La sentenza di oggi costituisce l’ultimo passo di questa lunga vicenda giudiziaria. I guai per Dmitriev erano iniziati nel 2016, quando fu arrestato con l’accusa di pedopornografia dopo la scoperta di alcune foto della figlia undicenne nuda, che secondo la sua difesa servivano a documentarne il processo di crescita. Fu assolto nel 2018, ma dopo appena due mesi la Corte Suprema della Carelia accolse un ricorso della pubblica accusa, permettendo così l’apertura di una nuova inchiesta nei suoi confronti. Dopo una prima condanna a 3 anni e mezzo, nel 2020 i giudici gli avevano inflitto 13 anni.

Lo storico, oggi 65enne, si è sempre dichiarato innocente. Al suo fianco, denunciando una persecuzione di matrice politica, si sono schierati nel tempo attivisti locali e figure di spicco del mondo della cultura, tra cui le Nobel per la letteratura Svetlana Alexievich e Herta Muller, entrambe testimoni del potere sovietico nell’Europa dell’Est. Ma anche l’Unione europea ha espresso più volte preoccupazione per la sua condanna, chiedendo alla giustizia russa di “fare marcia indietro” e parlando di accuse che “sembrano essere collegate al suo lavoro sui diritti umani e alla sua ricerca sulla repressione politica durante il periodo sovietico”. Pressioni che ancora oggi il Cremlino ha respinto, derubricando il caso come una semplice vicenda giudiziaria.

Per trent’anni Dmitriev ha lavorato per ricostruire la storia degli oppressi sotto l’Urss. Il suo più grande merito è probabilmente quello di aver scoperto una fossa comune con i resti di oltre 7mila vittime della repressione staliniana nella foresta di Sandarmokh, nella sua Carelia. E in questa regione lo storico è anche il responsabile di Memorial, la più antica organizzazione per la difesa dei diritti umani nel Paese fondata ai tempi della perestrojka da Andrei Sakharov, che si occupa di commemorare le vittime del regime sovietico, finita a sua volta nel mirino della giustizia russa.
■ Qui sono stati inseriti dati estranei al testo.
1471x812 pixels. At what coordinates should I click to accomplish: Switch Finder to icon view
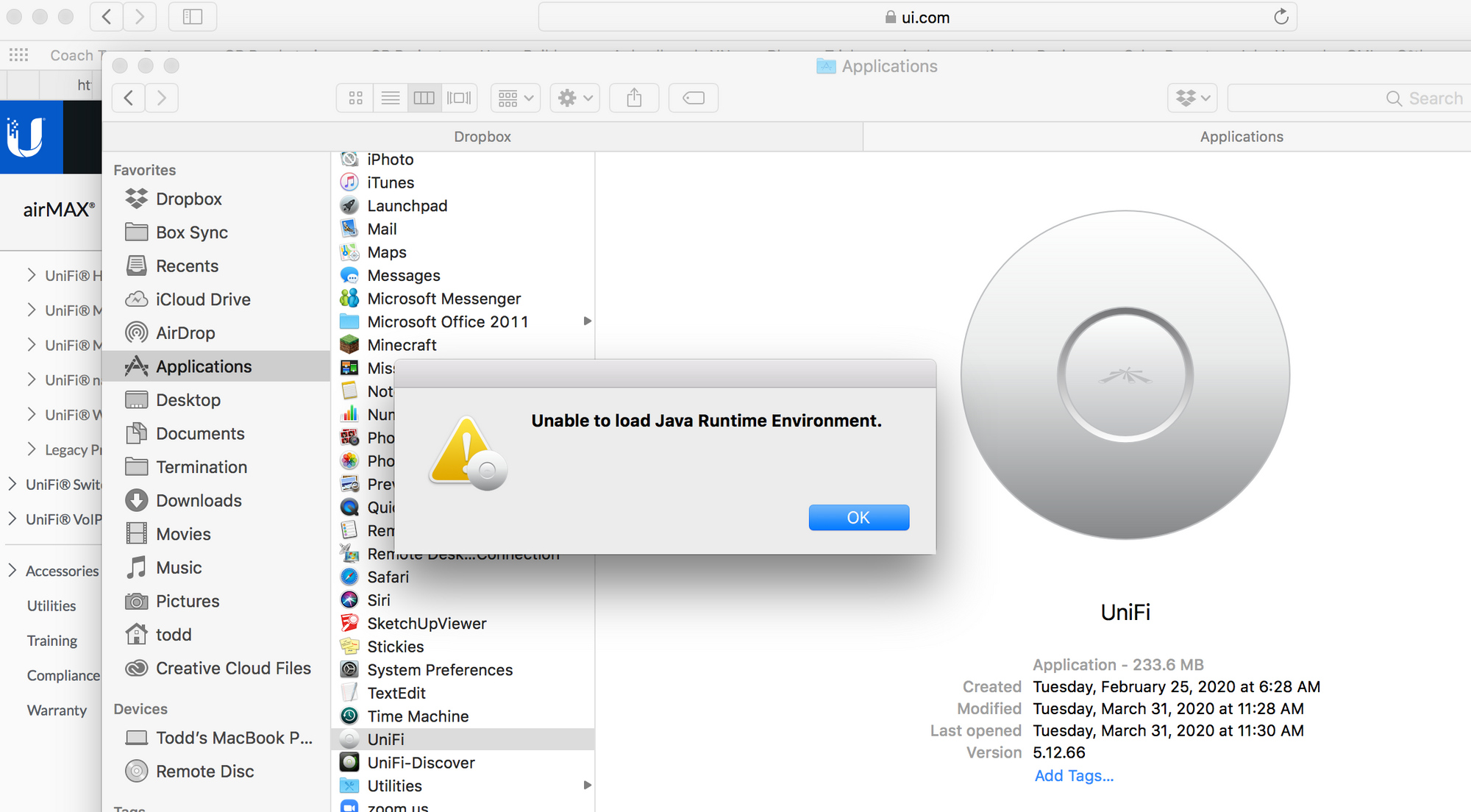pyautogui.click(x=355, y=98)
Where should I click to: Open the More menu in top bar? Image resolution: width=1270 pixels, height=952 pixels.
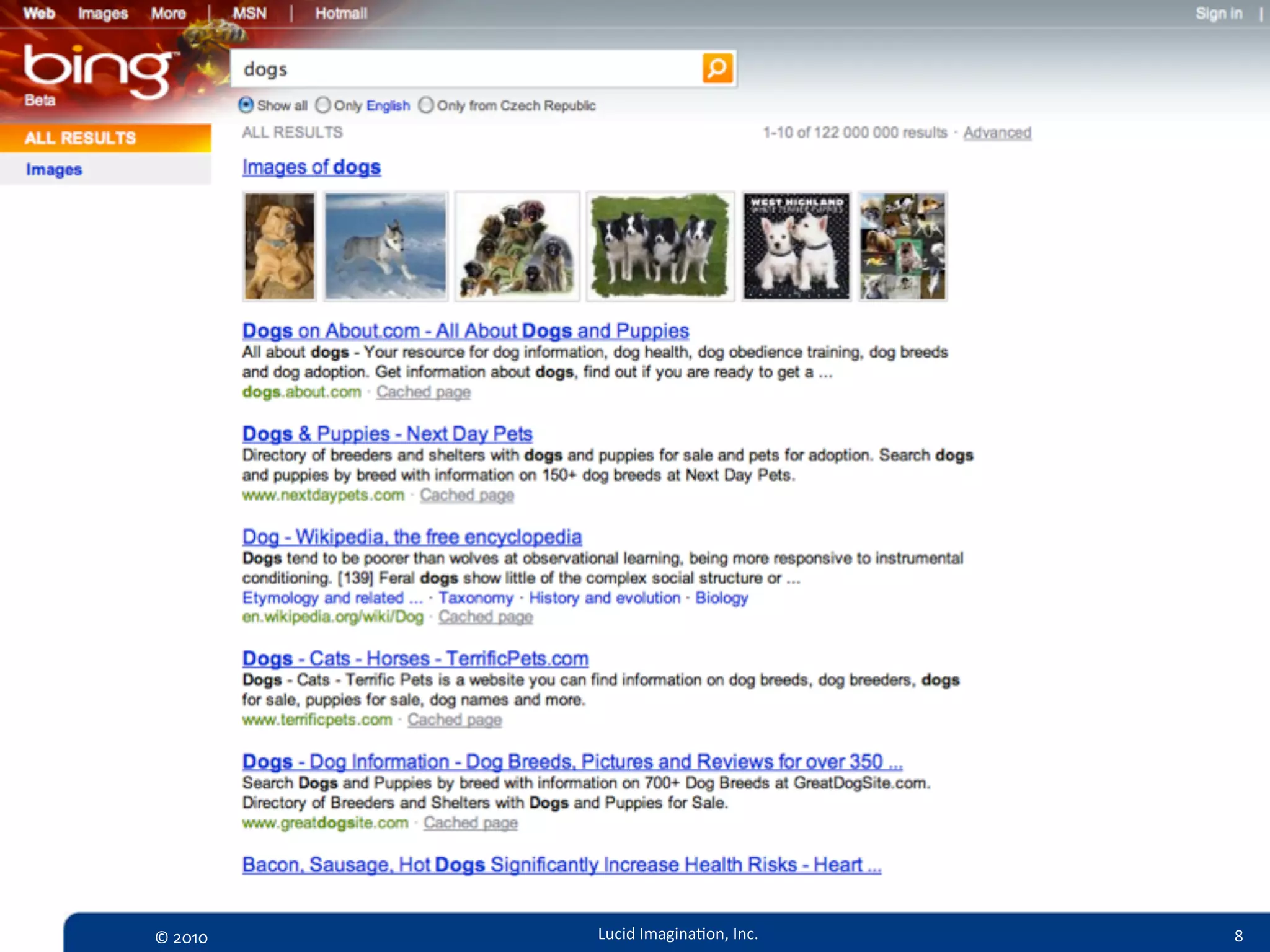[x=168, y=13]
Proprio domani, tra la preoccupazione della comunità internazionale, la Corte Suprema di Mosca si esprimerà sulla richiesta di chiudere Memorial International, accusata di agire come “agente straniero” ricevendo finanziamenti dall’estero, secondo la draconiana legge russa, mentre la branca che si occupa dei diritti umani è sotto processo a Mosca per sostegno a “terrorismo ed estremismo”.